Quanto a Vasco Gonçalves, as raras e breves referências oscilam entre a caricatura e a anedota, culminando com esta “pérola”: “Vasco Gonçalves, o protagonista polémico que muitos recordam desgrenhado a distribuir molhos de cravos ao povo que o aplaudia no comício de Almada. "(p. 232).
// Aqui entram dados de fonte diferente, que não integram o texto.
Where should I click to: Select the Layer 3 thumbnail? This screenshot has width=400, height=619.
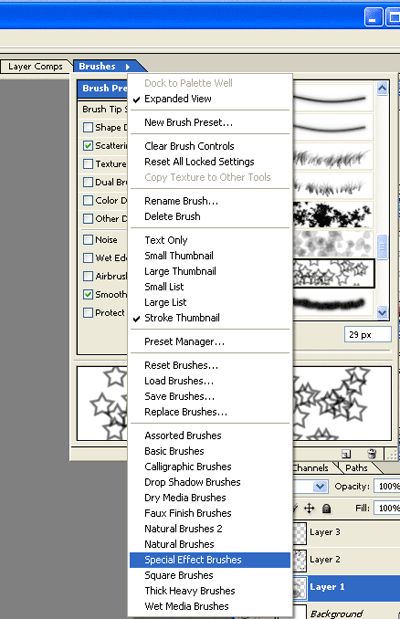point(300,532)
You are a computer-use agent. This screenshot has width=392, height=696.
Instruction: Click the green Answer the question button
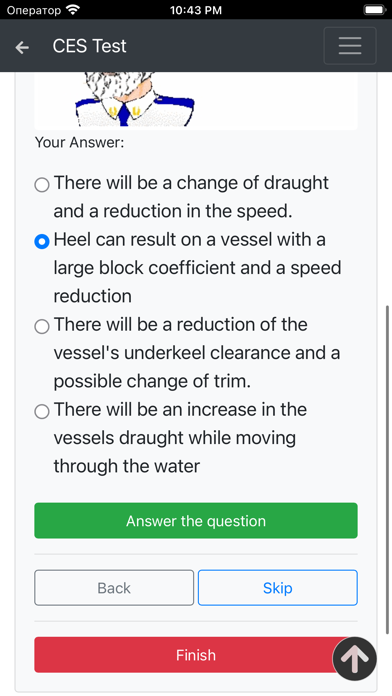coord(196,520)
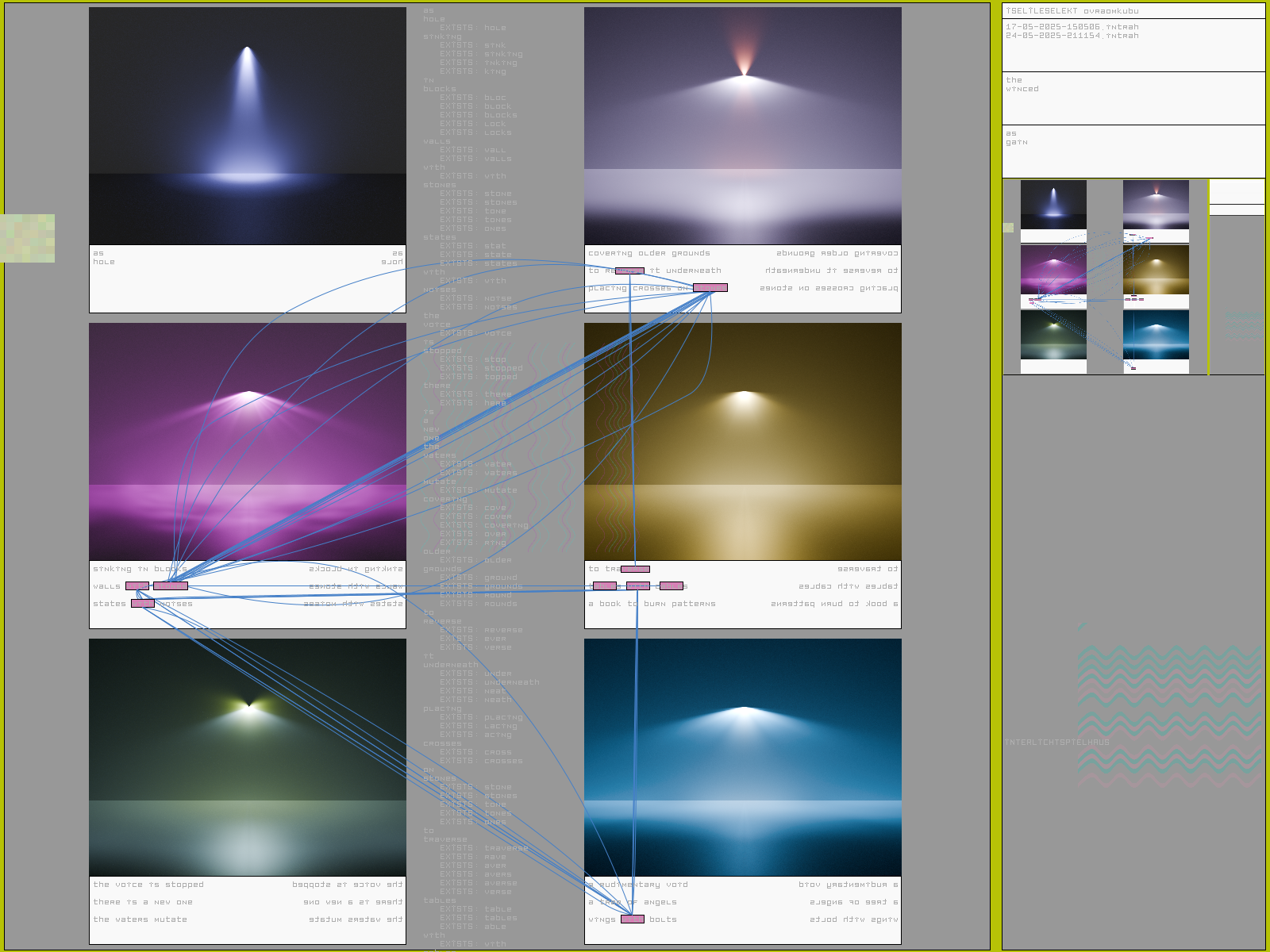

J. Céu e Silva é jornalista e escritor. Sabe o poder das palavras e quanto elas remetem para imagens que, longe de um reflexo, são antes reveladoras de sentidos, em certos aspectos até mais fecundos do que os próprios conceitos. Este simples mas elucidativo parágrafo reforça a imagem que a direita anda há cinquenta anos a fazer passar. Cabe também ao autor não vogar nas alterosas ondas do populismo emergente e apontar o azimute do rigor historiográfico. Para mais, quando se respalda em tantos historiadores, num alargado leque que vai de Jaime Nogueira Pinto e Rui Ramos, a Fernando Rosas e Manuel Loff. É certo que chamar para aqui a história, numa obra quase exclusivamente baseada em memórias e opiniões pessoais, tão claramente parcelares e até facciosas, só complica. Além de que o olhar de autor que qualquer livro tem de expressar, resulta neste caso irremediavelmente obnubilado pelos olhares sobrepostos dos seus numerosos convidados. E não basta a curta e pouco explícita nota final : “Os depoimentos que se reproduzem neste livro não veiculam (sic) quem os deu com a narrativa do autor”. É que, como afirma o grande historiador Tony Judt, “um historiador, como qualquer outra pessoa, sem opinião não é muito interessante”. (5)
Notas:
1. Cervelló, Josep Sanchez, A Revolução Portuguesa e a sua influência na Transição Espanhola, Lisboa, Assírio e Alvim, 1993, p. 2008.
2. A Invasão Spinolista, 1997
3. Descoberta de Uma Conspiração, 1976
4. Quando Portugal Ardeu, 2017
5. No momento em que terminava esta recensão, veio a público a notícia da condecoração de António de Spínola com a Cruz da Ordem da Liberdade. Esta iniciativa, deliberadamente ocultada pelo PR, procurou contornar uma anterior tentativa de 2022 que ao tempo levantou uma onda de protestos. Resolve-se na secretaria o que a sociedade condena. E “inocenta-se” Pacheco de Amorim que, em resposta às acusações de actividades terroristas contra o 25 de Abril, se escuda na legitimidade do gesto presidencial, declarando-se um simples colaborador às ordens do general condecorado! Entretanto, na sua morte, com este mesmo PR, Otelo não teve direito a cerimónias oficiais nem luto nacional!